Le chirurgien de Matignon desserre les mâchoires pour…l’âge pivot!

« Non je n’ai pas changé », roucoulait avec gourmandise le chanteur ibérique adulé des dames, Julio Iglesias, au siècle dernier. Lui, il ne chante pas mais il n’a pas pour autant changé et modifié son fusil d’épaule après le compromis trouvé entre le gouvernement et les syndicats réformistes et l’acceptation par ces dernières du retrait-provisoire-de l’âge pivot annoncé par Matignon. « Rien que de l’enfumage » éructent les syndicats « révolutionnaires » rejoints depuis peu par la Confédération des cadres, une nouvelle CGT, version encadrement qui tout aussi assurément n’encadre vraiment pas Edouard Philippe et le gouvernement. Qui néanmoins peuvent crier victoire avec cette pause, avec l’autre grand vainqueur-provisoire-Laurent Berger, qui aura réussi à bien vendre son intransigeance et son ultimatum. Jusqu’à quand ? Car la partie est loin d’être jouée et surtout gagnée avec la fureur toujours non contenue des leaders des syndicats CGT, Sud-Rail, FO, CFE-CGC, bien décidés à aller jusqu’au bout de leur irresponsabilité coupable. Et leurs bases probablement encore plus. Qui n’ont qu’une grande ambition, pour certains de ces extrémistes, que de mettre l’économie définitivement par terre. Surtout que de nouvelles manifestations sont attendues la semaine prochaine. Avec le même scénario que celui des Gilets jaunes, à savoir une sévère radicalisation des derniers bataillons dans les rues. Pour preuves les violences exercées par les black blocks dans plusieurs cortèges à Paris, Nantes et d’autres villes, dont l’économie vire au désespoir et naufrage pour un trop grand nombre de commerces. Une véritable bérézina alors que les victimes espéraient se refaire une toute petite santé avec les soldes. Les outrances, elles, ne risquent pas d’être soldées!

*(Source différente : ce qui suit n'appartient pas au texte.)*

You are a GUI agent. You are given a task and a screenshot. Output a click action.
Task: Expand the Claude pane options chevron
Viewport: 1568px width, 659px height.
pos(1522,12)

Pendant ce temps-là, Edouard Philippe, en sauvant, pour l’instant, l’essentiel de la réforme, peut un peu souffler avec le succès de ce compromis arraché de haute lutte. Droit dans ses bottes, le Premier ministre a lâché, avec bien sûr l’accord du chef de l’Etat, ce qui pouvait être lâché, sans qu’un grand nombre de ses électeurs de droite ne lui tournent pas trop le dos. Bien joué aussi de diviser durablement le milieu syndical. S’il est une certitude, c’est que la CGT, « risque » de payer très cher cette nouvelle défaite cuisante. Au jour d’aujourd’hui! Même si le camarade médiatique à la casquette, de Sud-Rail, le nouveau « Tarzan » (le surnom du leader FO des grandes grèves des transporteurs routiers il y a quelques années) est sûr de lui: « cet enfumage ne va que galvaniser les troupes et booster encore plus tous les camarades ». Il n’est pas prêt, lui, de « lâcher » son rêve du grand soir! Le grand déraillement à la hauteur des pertes accumulées par son entreprise, la SNCF, qui avance le chiffre de 600 millions perdus depuis le début du conflit et qui pourrait être contrainte de vendre une partie de ses « bijoux de famille ». Qui, au final, en dehors bien sûr des usagers, paiera les pots cassés d’une vaisselle sérieusement déjà ébréchée?